In this case, the research group on this study was interested in exploring the effects of two pranayama techniques, sheetali and sitkari. Both of these pranayamas have names in Sanskrit that refer to cooling and they have traditionally been considered “cooling” pranayamas, in contrast to a breathing technique like ujjayi which is considered “warming”. The researchers were interested in whether or not these two pranayamas had the effect of literally cooling the body.
Are sheetali and sitkari pranayamas cooling?
The participants in the study included 17 men between 19 and 25 years old. All had at least three months of experience with pranayama and had the ability to perform both sheetali and sitkari pranayamas specifically.
The researchers conducted four sessions with the research participants. Each session was conducted on a separate day, but was at the same time of day. There were 24 hours allotted between each of the four sessions. Participants completed one session each of sheetali pranayama, sitkari pranayama, breath awareness practice, and quiet lying down. Quiet lying down was included as a control comparison. The order in which each participant completed the sessions was randomly assigned so the results wouldn’t be biased by the order in which the sessions were experienced. During each session participants completed three 5-minute durations of the practice assigned to that session, interspersed with 1 minute of rest between each of the three repetitions of the assigned practice.

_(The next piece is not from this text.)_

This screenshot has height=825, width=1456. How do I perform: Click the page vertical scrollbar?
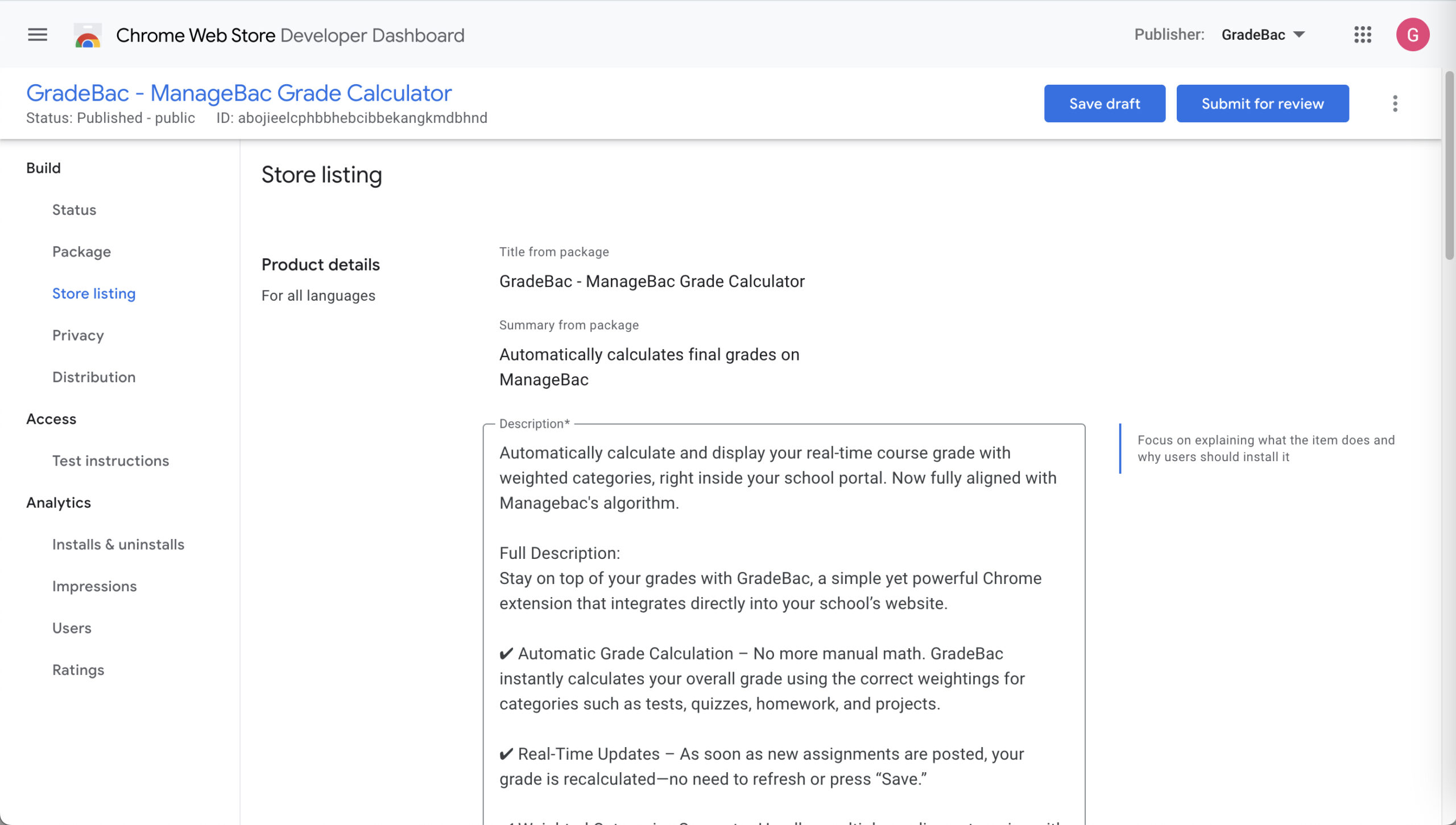click(x=1449, y=165)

The research team measured surface body temperature, oxygen consumed, carbon dioxide eliminated, rate of respiration, estimated energy expenditure, and estimated non-protein respiratory quotient for each participant and during each practice. Each of these variables was measured for 5 minutes before the practice assigned, for 18 minutes during the practice, and for 5 minutes after performing the practice.
During both the sheetali and sitkari pranayamas:
- Body temperature increased
- Oxygen consumption increased
- Carbon dioxide elimination increased
- Estimated energy expenditure increased
- Non-protein respiratory quotient increased
This is in contrast to the control treatment (quiet lying down) where:
- Oxygen consumption decreased
- Carbon dioxide elimination decreased
- Estimated energy expenditure decreased
Why is this relevant to yoga practitioners?

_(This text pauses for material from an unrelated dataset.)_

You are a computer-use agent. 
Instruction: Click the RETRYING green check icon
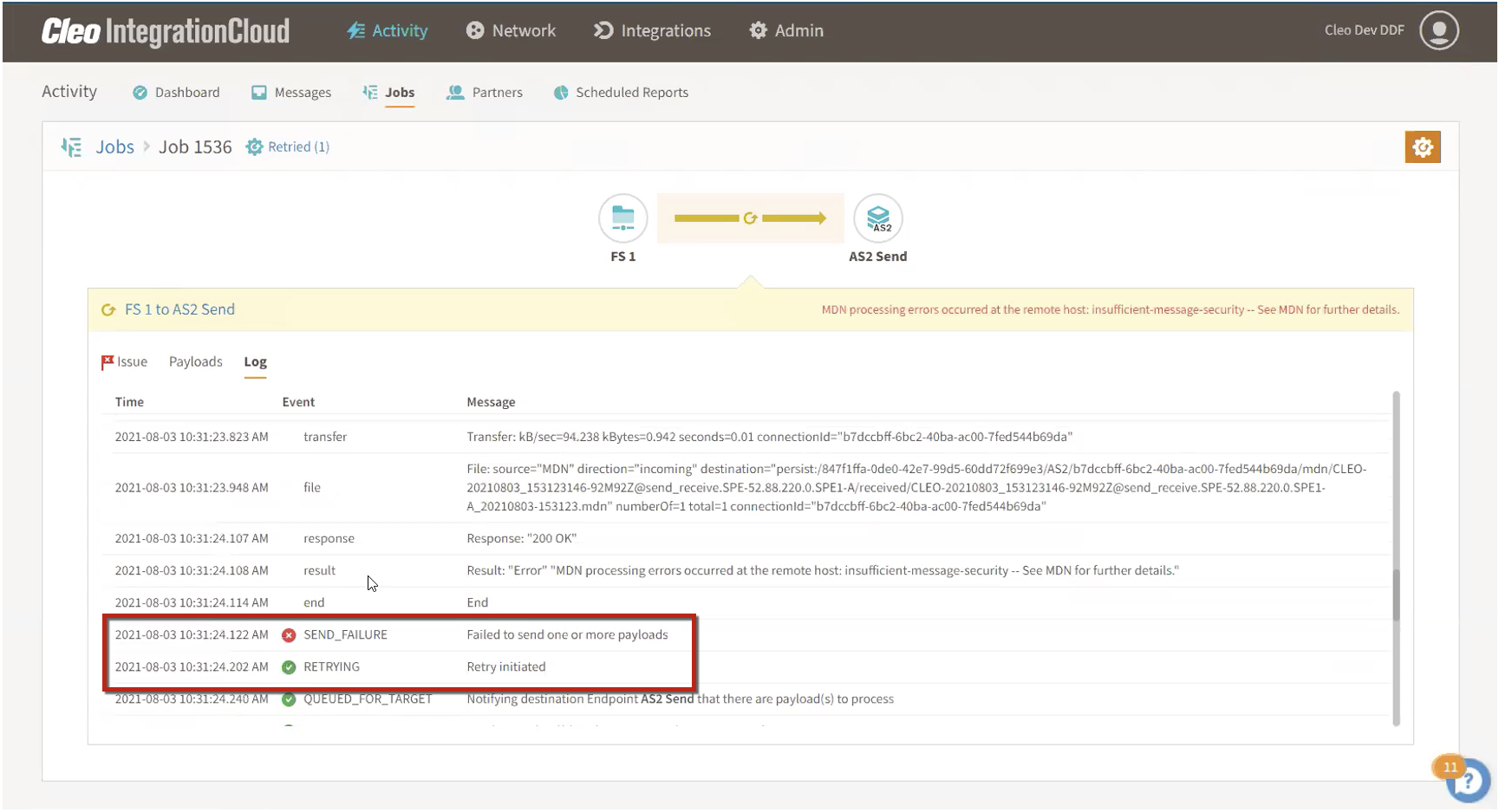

Yoga practices encompass a wide range of techniques. It’s important to evaluate any technique that we choose to practice, whether that is yoga asanas, pranayama, or other techniques. Historic texts often did not include extensive information about either how to approach the specific yoga techniques or what their effects would be in different situations. It was generally assumed that this information would be passed down from a teacher who had experience with the practices.
In the current time, we have the opportunity to add to the body of yoga knowledge, by evaluating practices and examining their effects using science. When we add the information gained by examining practices through the lens of science to what is available in historic texts, we can create a more informed body of yoga knowledge. In this case, it seems likely that since the two pranayamas examined don’t literally cool the body, the second interpretation of their names might have actually been the intended effect, which is a calming of the nervous system, rather than literally cooling. More research is necessary to determine if the two pranayamas have that effect however.
Telles, S., K. Gandharva, S.K. Sharma, R.K. Gupta, and A. Balkrishna. 2020. Body temperature and energy expenditure during and after yoga breathing practices traditionally described as cooling. Medical Science Monitor Basic Research. 26. Pages e920107-1 to e920107-9.